Abstract 734P
Background
Ultrasound-based artificial intelligence (AI) model provides a promising tool for cancer diagnosis, but is hardly generalizable to the low-quality image captured by inexperience sonographer, hindering the adoption of AI in point-of-care setting and low-income countries.
Methods
We conducted a diagnostic study (CAPTURE) involving 3814 adult patients from 5 hospitals who had thyroid nodule detected during 2018-2020. A baseline ultrasonographical deep learning model was developed based on previously available dataset. A novel AI model which automatically integrates multi-images from the same subject is developed to overcome the inexperience of sonographers. The diagnostic performance of AI models was evaluated using area under the curve (AUC) and compared among image subgroups from experienced and inexperienced sonographers.
Results
In our validation cohort, the AI model has significantly lower AUC in images captured by inexperienced sonographer compared to experienced ones (AUC=0.70 for <3 years vs 0.89 for ≥3 years, p=0.013). Our proposed novel model improved AI performances significantly in inexperienced sonographer subgroup from AUC 0.72 (95CI 0.64-0.79) to 0.87 (95CI 0.84-0.93, p<0.001).
Conclusions
The AI model prediction were significantly impacted by the image capture process, especially the expertise of sonographer.
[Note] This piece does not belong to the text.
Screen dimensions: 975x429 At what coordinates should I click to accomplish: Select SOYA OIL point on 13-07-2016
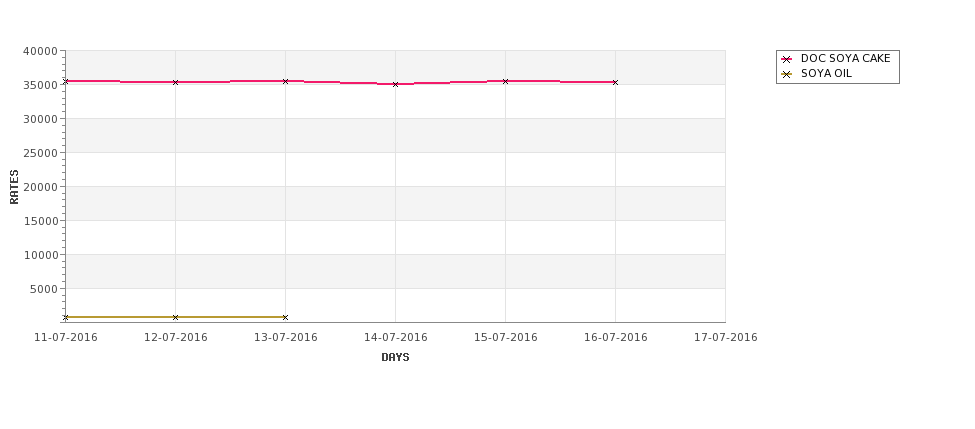(x=285, y=317)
Automatic multi-image capturing and integration may increase the generalizability and accessibility of AI-assist diagnosis in point-of-care setting and low-income countries.
Clinical trial identification
Editorial acknowledgement
Legal entity responsible for the study
The author.
Funding
National Natural Science Foundation of China 81903417.
Disclosure
The author has declared no conflicts of interest.